Lab: Physical Gear + GNS3
This is where my situation is a bit unusual. Most CCNA candidates use Packet Tracer exclusively. I have physical gear.
The Cisco 3750G stack is direct exam prep for switching topics. VLAN creation, trunk configuration, STP, inter-VLAN routing with SVIs — all of it runs on the same IOS version the exam covers. There’s something about console cabling into real hardware and seeing %LINK-3-UPDOWN: Interface GigabitEthernet1/0/1, changed state to up in a real terminal that makes the concepts stick differently than a simulation.
GNS3 handles routing topologies that would require more physical hardware than I have. OSPF multi-area labs, basic BGP peering, route redistribution — all of this runs in GNS3 using IOSv images. I connect GNS3 topologies to my physical 3750G via a Cloud node bridged to my management network, which gives me an integrated virtual+physical lab.
The Schedule
I’m working a full-time MSP job. This is built around that reality.
Weeks 1–4: Course content only. Jeremy’s IT Lab, one section per weeknight. No labs yet — just understanding the concepts before touching gear.
Weeks 5–8: Parallel. Course content in the morning, lab work in the evening. One GNS3 topology per week corresponding to the week’s topic.
Weeks 9–12: Lab-heavy. One hour of course review in the morning, two hours of lab work. Start running Boson practice exams at 60% exam difficulty.
Weeks 13–16: Practice exam focus. One full practice exam per week under timed conditions. Review every wrong answer until I understand the reason, not just the correct answer.
Week 17+: Schedule exam when consistently hitting 85%+ on Boson ExSim at full difficulty.
Where I’m Actually Struggling
Subnetting speed. I can subnet correctly, but not at exam speed. I’m using subnettingpractice.com for five minutes every day until it’s reflexive.
Wireless concepts. My real-world wireless experience is with Meraki and UniFi, which abstract away the RF concepts the CCNA tests. DSSS vs OFDM, non-overlapping channels, BSS vs ESS, WPA3 authentication — these are pure memorization for me because I don’t interact with them at the physical layer in production.
QoS. Low-priority topic on the exam but worth understanding. I can configure QoS on Meraki through a policy, but I’ve never touched DSCP marking or queuing mechanisms at the IOS level.
The Lab Topology I’m Using
I’ll do a dedicated post on this with diagrams, but the short version:
- GNS3: 3–4 IOS routers for routing protocol labs (OSPF, BGP basics, static routing)
- Physical 3750G: All switching labs (VLANs, STP, EtherChannel, inter-VLAN routing)
- Physical ASA 5516-X: Firewall and ACL labs (NAT, extended ACLs, basic VPN)
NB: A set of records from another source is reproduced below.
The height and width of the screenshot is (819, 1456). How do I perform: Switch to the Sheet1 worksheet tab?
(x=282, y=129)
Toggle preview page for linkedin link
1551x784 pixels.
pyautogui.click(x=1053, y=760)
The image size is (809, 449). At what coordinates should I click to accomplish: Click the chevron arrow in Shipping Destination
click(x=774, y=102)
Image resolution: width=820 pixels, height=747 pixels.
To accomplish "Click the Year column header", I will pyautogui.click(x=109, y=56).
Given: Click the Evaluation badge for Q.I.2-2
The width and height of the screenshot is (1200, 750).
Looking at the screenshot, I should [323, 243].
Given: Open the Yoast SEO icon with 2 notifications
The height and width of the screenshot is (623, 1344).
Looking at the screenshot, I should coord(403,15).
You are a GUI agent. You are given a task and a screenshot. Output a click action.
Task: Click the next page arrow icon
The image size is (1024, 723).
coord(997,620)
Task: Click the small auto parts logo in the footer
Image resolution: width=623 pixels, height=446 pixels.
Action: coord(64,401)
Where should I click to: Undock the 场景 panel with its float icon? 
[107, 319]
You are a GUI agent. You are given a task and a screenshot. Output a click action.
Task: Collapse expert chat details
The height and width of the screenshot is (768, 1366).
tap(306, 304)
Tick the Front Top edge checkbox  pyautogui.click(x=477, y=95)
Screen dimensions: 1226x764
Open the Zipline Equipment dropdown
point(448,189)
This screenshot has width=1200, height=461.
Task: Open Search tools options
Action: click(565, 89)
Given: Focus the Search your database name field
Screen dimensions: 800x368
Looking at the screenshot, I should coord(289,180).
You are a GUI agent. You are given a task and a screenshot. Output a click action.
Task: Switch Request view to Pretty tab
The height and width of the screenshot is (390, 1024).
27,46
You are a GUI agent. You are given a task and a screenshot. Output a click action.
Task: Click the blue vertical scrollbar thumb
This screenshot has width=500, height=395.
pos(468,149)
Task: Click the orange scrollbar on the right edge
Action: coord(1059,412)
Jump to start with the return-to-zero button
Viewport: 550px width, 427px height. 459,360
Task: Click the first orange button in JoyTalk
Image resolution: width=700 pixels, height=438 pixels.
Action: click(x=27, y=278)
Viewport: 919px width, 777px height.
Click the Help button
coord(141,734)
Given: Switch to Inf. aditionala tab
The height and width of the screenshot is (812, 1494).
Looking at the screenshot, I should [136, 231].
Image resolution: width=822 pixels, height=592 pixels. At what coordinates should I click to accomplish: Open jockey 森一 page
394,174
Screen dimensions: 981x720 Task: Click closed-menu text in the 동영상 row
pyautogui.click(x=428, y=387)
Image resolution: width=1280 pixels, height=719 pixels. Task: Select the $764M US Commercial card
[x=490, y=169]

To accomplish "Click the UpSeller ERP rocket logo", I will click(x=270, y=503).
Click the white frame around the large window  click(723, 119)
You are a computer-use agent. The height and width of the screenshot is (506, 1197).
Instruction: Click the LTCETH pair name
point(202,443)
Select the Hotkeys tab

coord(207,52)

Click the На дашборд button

- Cloud node in GNS3: Bridges virtual topology to physical lab for integrated scenarios
The integrated setup — where a GNS3 router exchanges OSPF routes with the physical 3750G — is particularly useful for understanding how virtual and physical topologies interact, which is relevant for real production environments and increasingly for cloud networking concepts.
Tracking Progress
I’m checking off topics in Jeremy’s official course checklist and tracking Boson practice exam scores in a spreadsheet. If I’m not consistently hitting 80%+ on a topic in practice exams after studying it, I go back to the material before moving on.
The target is June 2026. I’ll post an update when I have a scheduled date, and a proper retrospective after I take the exam.